31] Thus [According to this doctrine] the churches will not condemn one another because of dissimilarity of ceremonies when, in Christian liberty, one has less or more of them, provided they are otherwise agreed with one another in the doctrine and all its articles, also in the right use of the holy Sacraments, according to the well-known saying: Dissonantia ieiunii non dissolvit consonantiam fidei; “Disagreement in fasting does not destroy agreement in the faith.”
There is nothing more "authentic Christianity" and catholic than the confessional Lutherans. No one else would dare claim: the desire to believe, teach, confess, practice the faith as the Church always has; without making things up, adding or subtracting to God's Word.

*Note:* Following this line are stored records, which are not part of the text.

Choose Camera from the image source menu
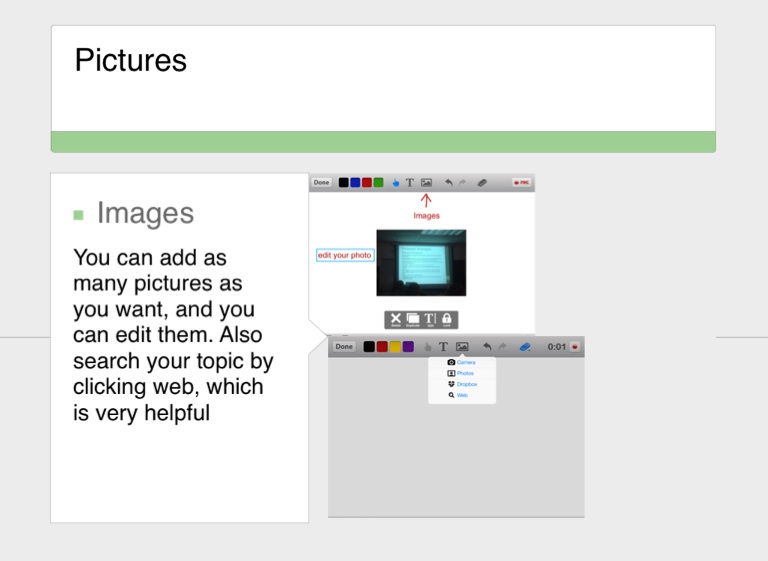Screen dimensions: 768x561 click(x=463, y=362)
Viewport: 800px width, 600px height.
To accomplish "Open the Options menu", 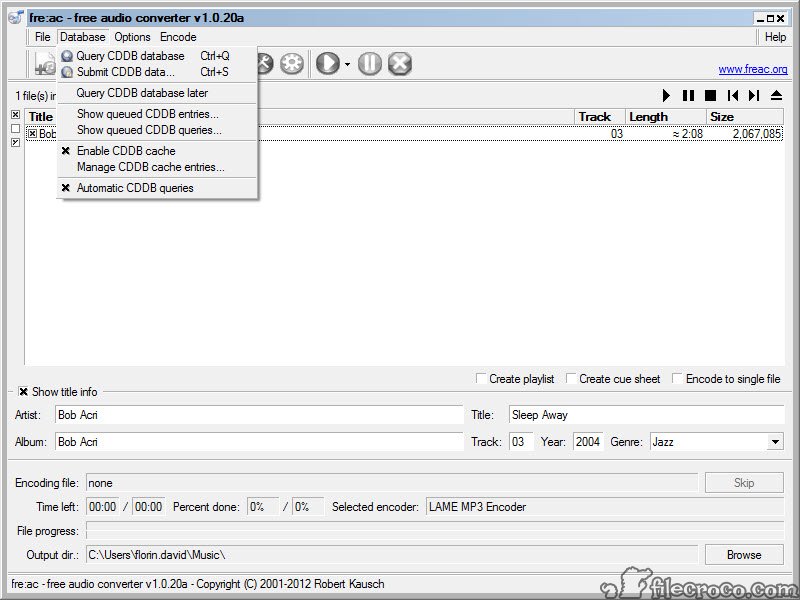I will tap(132, 37).
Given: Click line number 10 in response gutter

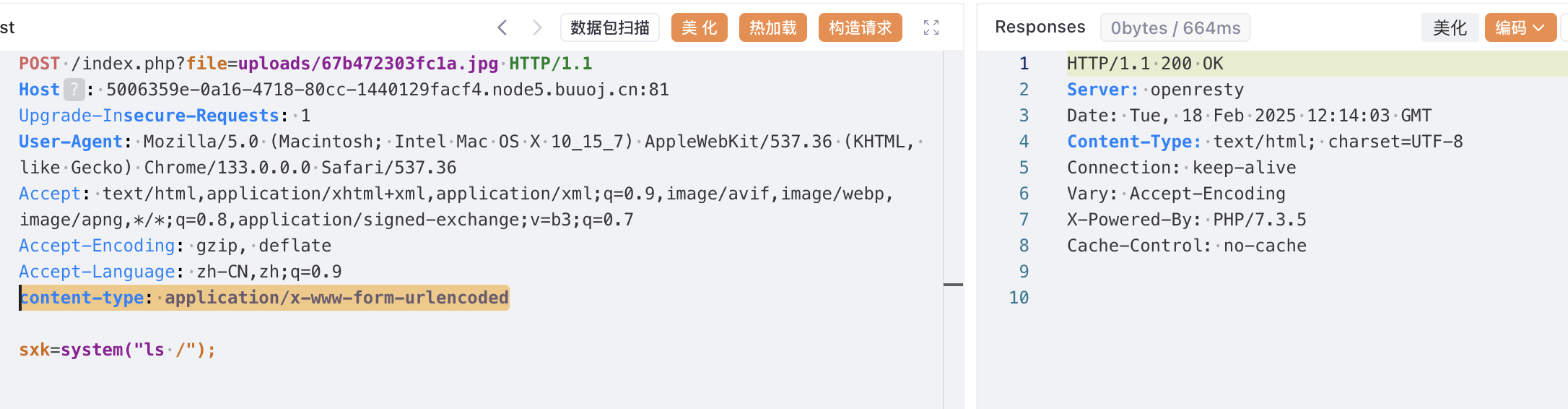Looking at the screenshot, I should pyautogui.click(x=1019, y=298).
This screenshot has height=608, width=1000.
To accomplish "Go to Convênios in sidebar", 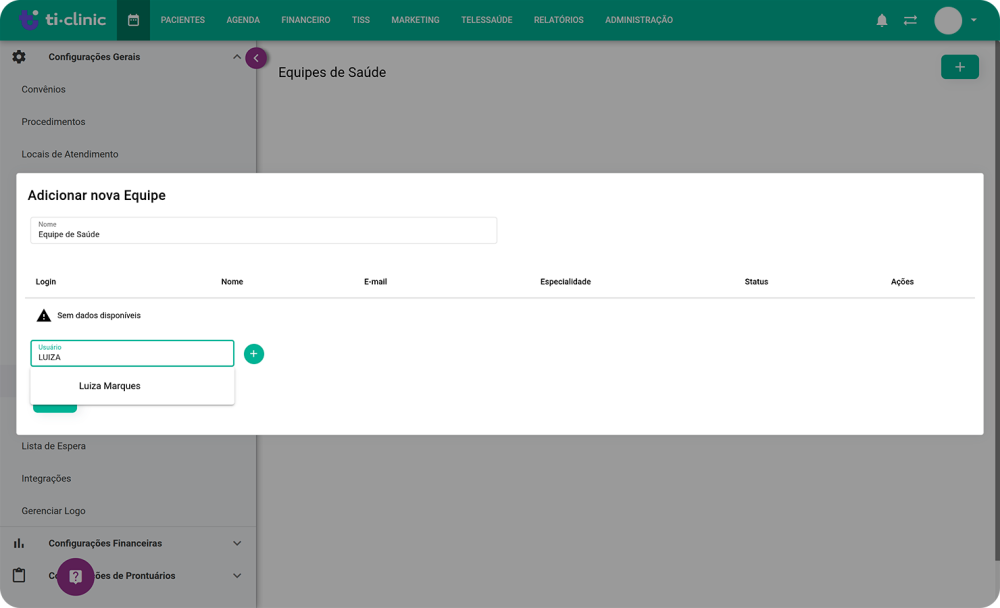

Who else? No one would dare claim that! Who else celebrates the 2 Sacraments as Jesus instituted and the early Church practiced? Who else holds to male only clergy as God's Word states? Who else holds the Bible as holy, inerrent? Sadly, no one else. Of course that is not to say others are not Christian, but historically the confessional Lutherans are the truest form of the catholic Church in doctrine and practice. No one else is that close. We see since Genesis and forward, people won't leave wrong/bad teachings. What is truth? No surprise there are so many divisions. Learn history. Authentic Christianity can be found!